Fare un free press, oggi, e soprattutto farne uno focalizzato su un settore non esattamente “di consumo” come l’architettura (esco a fare shopping, prendo un paio di palazzi) è un’impresa coraggiosa: gli interlocutori, qui, non è che li trovi subito dietro l’angolo, come magari invece capita con chi si interessa di moda, di musica, di cinema, di letteratura e d’arte.
City Vision però riesce nel difficilissimo compito di sdoganare, con competenza ma allo stesso tempo leggerezza, un argomento che finché si tratta di andare per mostre o raccogliere foto “fighe” sul web, allora siamo tutti un po’ appassionati di architettura ed interior design, ma che quando si approfondisce la materia diventa per molti esattamente come il mettersi a disquisire delle tecniche di produzione di questo o quel tessuto per dare un effetto particolare ad un abito e fargli comunicare il senso di claustrofobia delle opere di tizio alle quali si è ispirato caio per… Così rischierebbe di diventare l’ennesima pubblicazione di stampo accademico rivolta ai soli addetti ai lavori. Assolutamente fuori dalla filosofia del free press.

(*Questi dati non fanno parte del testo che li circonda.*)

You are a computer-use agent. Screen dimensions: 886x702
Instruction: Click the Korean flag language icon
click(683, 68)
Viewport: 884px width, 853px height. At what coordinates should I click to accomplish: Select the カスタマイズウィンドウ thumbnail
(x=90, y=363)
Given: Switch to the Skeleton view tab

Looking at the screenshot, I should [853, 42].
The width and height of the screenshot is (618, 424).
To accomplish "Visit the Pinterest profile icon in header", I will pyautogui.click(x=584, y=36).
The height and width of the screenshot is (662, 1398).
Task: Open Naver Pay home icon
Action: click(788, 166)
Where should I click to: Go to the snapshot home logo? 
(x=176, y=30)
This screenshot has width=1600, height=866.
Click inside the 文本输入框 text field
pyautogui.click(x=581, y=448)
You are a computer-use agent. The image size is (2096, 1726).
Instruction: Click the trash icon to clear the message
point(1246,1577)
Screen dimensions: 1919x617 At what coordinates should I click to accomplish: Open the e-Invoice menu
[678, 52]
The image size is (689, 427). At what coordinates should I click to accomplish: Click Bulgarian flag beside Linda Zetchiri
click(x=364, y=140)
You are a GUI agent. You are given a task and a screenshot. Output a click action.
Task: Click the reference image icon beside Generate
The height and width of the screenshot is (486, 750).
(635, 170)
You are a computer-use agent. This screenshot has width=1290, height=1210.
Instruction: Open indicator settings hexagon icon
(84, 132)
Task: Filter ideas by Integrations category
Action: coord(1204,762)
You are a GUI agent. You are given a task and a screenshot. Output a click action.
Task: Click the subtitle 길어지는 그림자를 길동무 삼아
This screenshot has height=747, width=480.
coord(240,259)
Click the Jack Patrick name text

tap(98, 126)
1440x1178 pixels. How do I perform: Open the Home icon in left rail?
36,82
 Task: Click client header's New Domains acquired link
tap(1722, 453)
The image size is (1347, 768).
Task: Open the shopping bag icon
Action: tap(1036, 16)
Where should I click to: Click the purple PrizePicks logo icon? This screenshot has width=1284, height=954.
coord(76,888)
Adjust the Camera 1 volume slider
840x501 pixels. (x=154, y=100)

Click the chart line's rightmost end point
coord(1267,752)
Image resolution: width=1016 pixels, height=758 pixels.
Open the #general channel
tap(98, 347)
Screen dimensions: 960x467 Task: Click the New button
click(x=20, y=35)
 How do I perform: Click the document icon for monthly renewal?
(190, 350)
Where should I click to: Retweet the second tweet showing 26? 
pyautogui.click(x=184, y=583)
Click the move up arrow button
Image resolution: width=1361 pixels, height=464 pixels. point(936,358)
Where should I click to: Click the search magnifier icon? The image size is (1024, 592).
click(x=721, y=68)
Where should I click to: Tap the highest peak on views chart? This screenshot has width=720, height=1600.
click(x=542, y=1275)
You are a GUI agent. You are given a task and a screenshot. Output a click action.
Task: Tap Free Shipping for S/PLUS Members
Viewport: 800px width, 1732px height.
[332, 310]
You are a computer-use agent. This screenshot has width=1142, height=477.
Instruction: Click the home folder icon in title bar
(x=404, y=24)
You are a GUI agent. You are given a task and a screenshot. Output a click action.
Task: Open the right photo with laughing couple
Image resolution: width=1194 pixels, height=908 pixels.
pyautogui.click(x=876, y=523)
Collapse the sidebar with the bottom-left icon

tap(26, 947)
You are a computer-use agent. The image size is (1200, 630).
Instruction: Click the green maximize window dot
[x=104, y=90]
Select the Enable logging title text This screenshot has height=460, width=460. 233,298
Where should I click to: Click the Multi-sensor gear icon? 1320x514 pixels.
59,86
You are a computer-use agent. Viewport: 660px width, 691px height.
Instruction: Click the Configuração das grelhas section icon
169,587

City Vision invece ti tiene sulla pagina. Riesce ad approfondire senza annoiare, anche grazie ad uno stile vivace quanto basta che ti lascia addosso la sensazione di aver appena parlato con un amico intelligente e curioso, e non di aver ascoltato una lezione all’università.
Merce rara, provare per credere.

Il magazine lo trovi gratuitamente in giro per Roma (qua la lista dei punti di distribuzione) ma per chi sta fuori – dalla città o di testa – c’è anche la versione da sfogliare online.
Qua sotto c’è il secondo numero, con chicche come interior tv, che indaga 50 anni di società ed architettura viste dalle e nelle serie tv, o archicouture, sulle influenze ed interferenze tra moda ed architettura.
E queste sono appena alcune delle 132 pagine in italiano/inglese piene di idee, contaminazioni, fisici e metafisici spazi.

co-fondatore e direttore
  1. ho trovato il primo numero in giro mesi fa. questo sembra anche meglio. la cover bella.

    ma una cosa, la solita, sempre la solita…

    ma perché ci si ostina a pubblicare sempre "il fumetto dell'amico mio che fa i fumetti è molto fantasioso guarda proprio sembra anche lui un fumetto" e non di un professionista?